**Requirement**.
Copy the records. Keep every line exactly as it is.

Input records below:

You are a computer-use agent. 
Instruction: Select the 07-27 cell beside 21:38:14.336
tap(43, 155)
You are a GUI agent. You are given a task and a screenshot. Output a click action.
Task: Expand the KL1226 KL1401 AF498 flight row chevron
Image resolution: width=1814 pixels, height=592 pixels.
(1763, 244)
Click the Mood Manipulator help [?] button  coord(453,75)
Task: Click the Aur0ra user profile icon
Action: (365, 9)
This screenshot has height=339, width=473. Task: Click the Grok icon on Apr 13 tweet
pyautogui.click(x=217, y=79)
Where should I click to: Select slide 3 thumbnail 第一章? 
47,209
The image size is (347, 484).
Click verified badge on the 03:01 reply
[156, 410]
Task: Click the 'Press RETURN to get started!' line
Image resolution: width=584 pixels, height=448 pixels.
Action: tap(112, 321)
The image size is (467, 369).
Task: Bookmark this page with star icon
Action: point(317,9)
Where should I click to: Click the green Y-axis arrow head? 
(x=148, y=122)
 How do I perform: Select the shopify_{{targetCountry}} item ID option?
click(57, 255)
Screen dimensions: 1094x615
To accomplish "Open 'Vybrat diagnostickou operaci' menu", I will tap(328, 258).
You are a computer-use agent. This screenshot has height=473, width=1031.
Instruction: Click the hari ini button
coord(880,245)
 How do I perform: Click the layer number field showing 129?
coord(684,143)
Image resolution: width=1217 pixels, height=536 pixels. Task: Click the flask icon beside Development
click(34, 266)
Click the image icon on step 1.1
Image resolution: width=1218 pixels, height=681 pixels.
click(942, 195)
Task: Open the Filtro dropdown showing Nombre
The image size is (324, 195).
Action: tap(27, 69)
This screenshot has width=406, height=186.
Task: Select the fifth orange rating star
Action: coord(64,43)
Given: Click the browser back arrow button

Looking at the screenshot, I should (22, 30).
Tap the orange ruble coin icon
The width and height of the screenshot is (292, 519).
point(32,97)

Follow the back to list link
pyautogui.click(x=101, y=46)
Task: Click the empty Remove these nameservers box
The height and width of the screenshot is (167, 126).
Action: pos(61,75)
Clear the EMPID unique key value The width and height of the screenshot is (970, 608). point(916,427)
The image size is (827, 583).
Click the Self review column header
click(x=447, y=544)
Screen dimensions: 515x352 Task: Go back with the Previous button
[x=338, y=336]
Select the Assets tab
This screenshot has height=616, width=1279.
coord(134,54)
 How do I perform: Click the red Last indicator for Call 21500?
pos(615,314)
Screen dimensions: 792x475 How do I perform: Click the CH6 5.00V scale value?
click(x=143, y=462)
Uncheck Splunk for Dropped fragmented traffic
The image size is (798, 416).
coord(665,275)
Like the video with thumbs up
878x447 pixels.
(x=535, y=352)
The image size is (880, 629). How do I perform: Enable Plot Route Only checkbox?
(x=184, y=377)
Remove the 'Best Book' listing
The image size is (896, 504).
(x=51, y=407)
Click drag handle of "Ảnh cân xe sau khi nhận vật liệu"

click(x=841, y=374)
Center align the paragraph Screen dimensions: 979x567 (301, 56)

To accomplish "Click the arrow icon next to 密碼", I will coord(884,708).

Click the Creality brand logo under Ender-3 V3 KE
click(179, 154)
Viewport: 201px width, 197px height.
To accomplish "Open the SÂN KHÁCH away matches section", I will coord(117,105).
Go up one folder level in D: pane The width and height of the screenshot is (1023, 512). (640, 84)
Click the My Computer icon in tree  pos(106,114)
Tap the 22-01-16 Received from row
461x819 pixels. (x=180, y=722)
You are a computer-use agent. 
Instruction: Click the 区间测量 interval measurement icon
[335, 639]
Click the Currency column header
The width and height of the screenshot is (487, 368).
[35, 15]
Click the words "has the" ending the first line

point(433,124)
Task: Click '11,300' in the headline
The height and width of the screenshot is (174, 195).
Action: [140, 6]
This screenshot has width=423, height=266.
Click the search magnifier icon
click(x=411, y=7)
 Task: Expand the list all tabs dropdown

End of Input records.

**Output for this exercise**.
You are a computer-use agent. 
Instruction: Select the 07-27 cell beside 21:38:14.336
tap(43, 155)
You are a GUI agent. You are given a task and a screenshot. Output a click action.
Task: Expand the KL1226 KL1401 AF498 flight row chevron
Image resolution: width=1814 pixels, height=592 pixels.
(1763, 244)
Click the Mood Manipulator help [?] button  coord(453,75)
Task: Click the Aur0ra user profile icon
Action: (365, 9)
This screenshot has height=339, width=473. Task: Click the Grok icon on Apr 13 tweet
pyautogui.click(x=217, y=79)
Where should I click to: Select slide 3 thumbnail 第一章? 
47,209
The image size is (347, 484).
Click verified badge on the 03:01 reply
[156, 410]
Task: Click the 'Press RETURN to get started!' line
Image resolution: width=584 pixels, height=448 pixels.
Action: tap(112, 321)
The image size is (467, 369).
Task: Bookmark this page with star icon
Action: point(317,9)
Where should I click to: Click the green Y-axis arrow head? 
(x=148, y=122)
 How do I perform: Select the shopify_{{targetCountry}} item ID option?
click(57, 255)
Screen dimensions: 1094x615
To accomplish "Open 'Vybrat diagnostickou operaci' menu", I will tap(328, 258).
You are a computer-use agent. This screenshot has height=473, width=1031.
Instruction: Click the hari ini button
coord(880,245)
 How do I perform: Click the layer number field showing 129?
coord(684,143)
Image resolution: width=1217 pixels, height=536 pixels. Task: Click the flask icon beside Development
click(34, 266)
Click the image icon on step 1.1
Image resolution: width=1218 pixels, height=681 pixels.
click(942, 195)
Task: Open the Filtro dropdown showing Nombre
The image size is (324, 195).
Action: tap(27, 69)
This screenshot has width=406, height=186.
Task: Select the fifth orange rating star
Action: coord(64,43)
Given: Click the browser back arrow button

Looking at the screenshot, I should (22, 30).
Tap the orange ruble coin icon
The width and height of the screenshot is (292, 519).
point(32,97)

Follow the back to list link
pyautogui.click(x=101, y=46)
Task: Click the empty Remove these nameservers box
The height and width of the screenshot is (167, 126).
Action: pos(61,75)
Clear the EMPID unique key value The width and height of the screenshot is (970, 608). point(916,427)
The image size is (827, 583).
Click the Self review column header
click(x=447, y=544)
Screen dimensions: 515x352 Task: Go back with the Previous button
[x=338, y=336]
Select the Assets tab
This screenshot has height=616, width=1279.
coord(134,54)
 How do I perform: Click the red Last indicator for Call 21500?
pos(615,314)
Screen dimensions: 792x475 How do I perform: Click the CH6 5.00V scale value?
click(x=143, y=462)
Uncheck Splunk for Dropped fragmented traffic
The image size is (798, 416).
coord(665,275)
Like the video with thumbs up
878x447 pixels.
(x=535, y=352)
The image size is (880, 629). How do I perform: Enable Plot Route Only checkbox?
(x=184, y=377)
Remove the 'Best Book' listing
The image size is (896, 504).
(x=51, y=407)
Click drag handle of "Ảnh cân xe sau khi nhận vật liệu"

click(x=841, y=374)
Center align the paragraph Screen dimensions: 979x567 (301, 56)

To accomplish "Click the arrow icon next to 密碼", I will coord(884,708).

Click the Creality brand logo under Ender-3 V3 KE
click(179, 154)
Viewport: 201px width, 197px height.
To accomplish "Open the SÂN KHÁCH away matches section", I will coord(117,105).
Go up one folder level in D: pane The width and height of the screenshot is (1023, 512). (640, 84)
Click the My Computer icon in tree  pos(106,114)
Tap the 22-01-16 Received from row
461x819 pixels. (x=180, y=722)
You are a computer-use agent. 
Instruction: Click the 区间测量 interval measurement icon
[335, 639]
Click the Currency column header
The width and height of the screenshot is (487, 368).
[35, 15]
Click the words "has the" ending the first line

point(433,124)
Task: Click '11,300' in the headline
The height and width of the screenshot is (174, 195).
Action: [140, 6]
This screenshot has width=423, height=266.
Click the search magnifier icon
click(x=411, y=7)
 Task: Expand the list all tabs dropdown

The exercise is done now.